Although the Torpedo nicotinic acetylcholine receptor (nAChR) reconstituted into phosphatidylcholine (PC) membranes lacking cholesterol and anionic lipids adopts a conformation where agonist binding is uncoupled from channel gating, the underlying mechanism remains to be defined. Here, we examine the mechanism behind lipid-dependent uncoupling by comparing the propensities of two prokaryotic homologs, Gloebacter and Erwinia ligand-gated ion channel (GLIC and ELIC, respectively), to adopt a similar uncoupled conformation. Membrane-reconstituted GLIC and ELIC both exhibit folded structures in the minimal PC membranes that stabilize an uncoupled nAChR. GLIC, with a large number of aromatic interactions at the interface between the outermost transmembrane α-helix, M4, and the adjacent transmembrane α-helices, M1 and M3, retains the ability to flux cations in this uncoupling PC membrane environment.
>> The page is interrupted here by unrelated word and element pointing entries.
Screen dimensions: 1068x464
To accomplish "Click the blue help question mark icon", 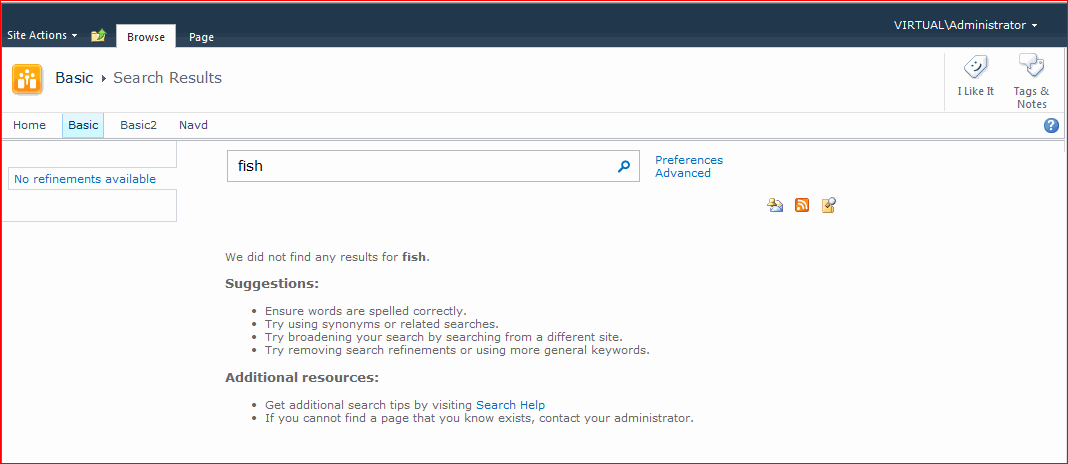I will (x=1051, y=126).

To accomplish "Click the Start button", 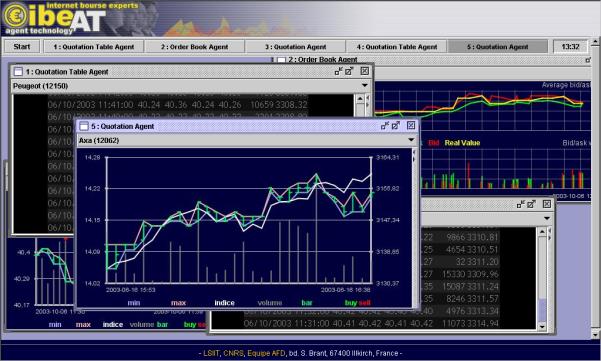I will [22, 47].
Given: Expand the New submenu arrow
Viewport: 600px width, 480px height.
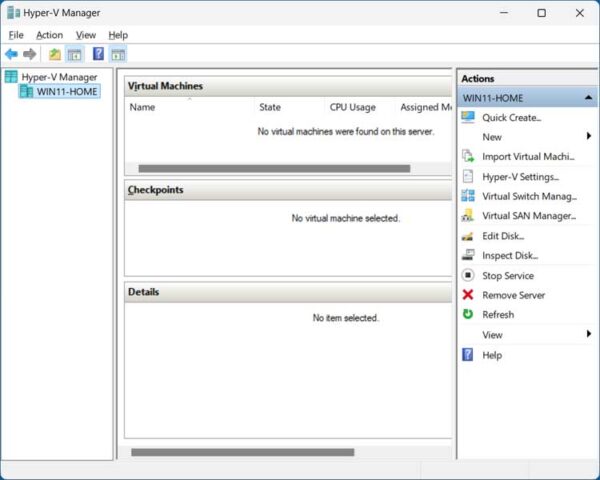Looking at the screenshot, I should click(589, 136).
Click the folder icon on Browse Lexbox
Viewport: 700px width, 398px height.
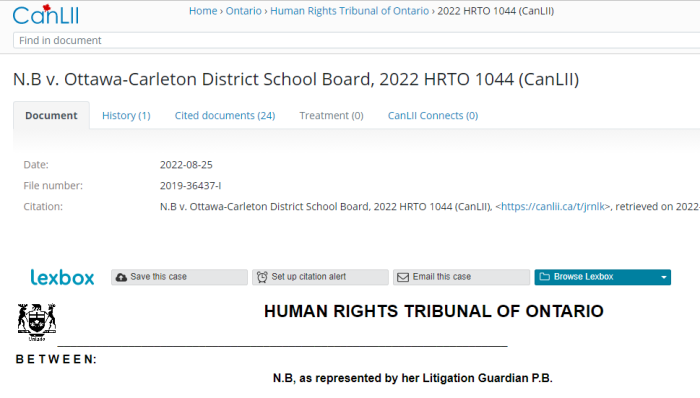[x=545, y=277]

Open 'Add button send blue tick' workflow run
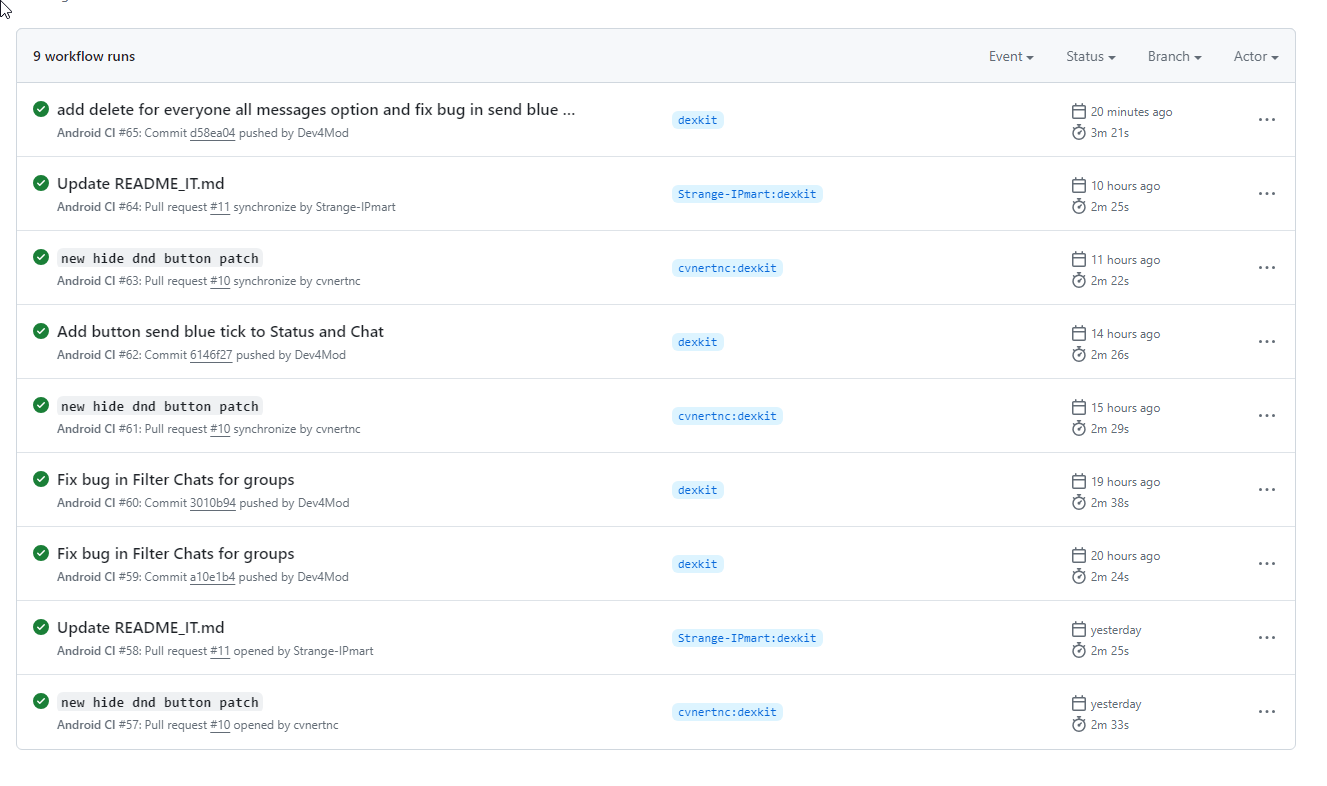(220, 332)
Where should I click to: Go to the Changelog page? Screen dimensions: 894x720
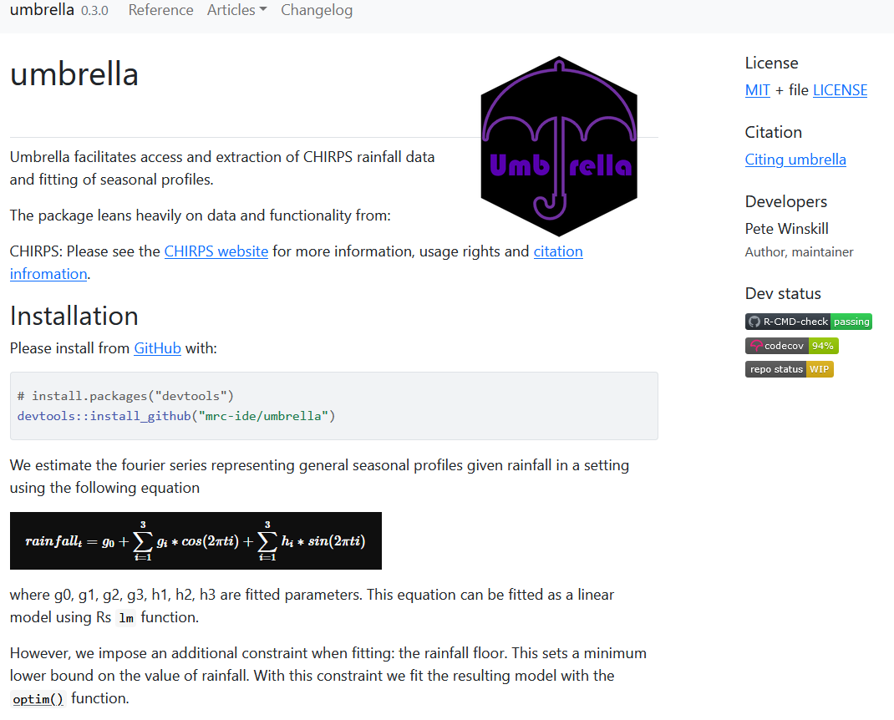tap(316, 10)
In contrast, ELIC, with a level of aromatic interactions intermediate between that of the nAChR and GLIC, does not undergo agonist-induced channel gating, although it does not exhibit the expected biophysical characteristics of the uncoupled state. Engineering new aromatic interactions at the M4-M1/M3 interface to promote effective M4 interactions with M1/M3, however, increases the stability of the transmembrane domain to restore channel function. Our data provide direct evidence that M4 interactions with M1/M3 are modulated during lipid sensing. Aromatic residues strengthen M4 interactions with M1/M3 to reduce the sensitivities of pentameric ligand-gated ion channels to their surrounding membrane environment.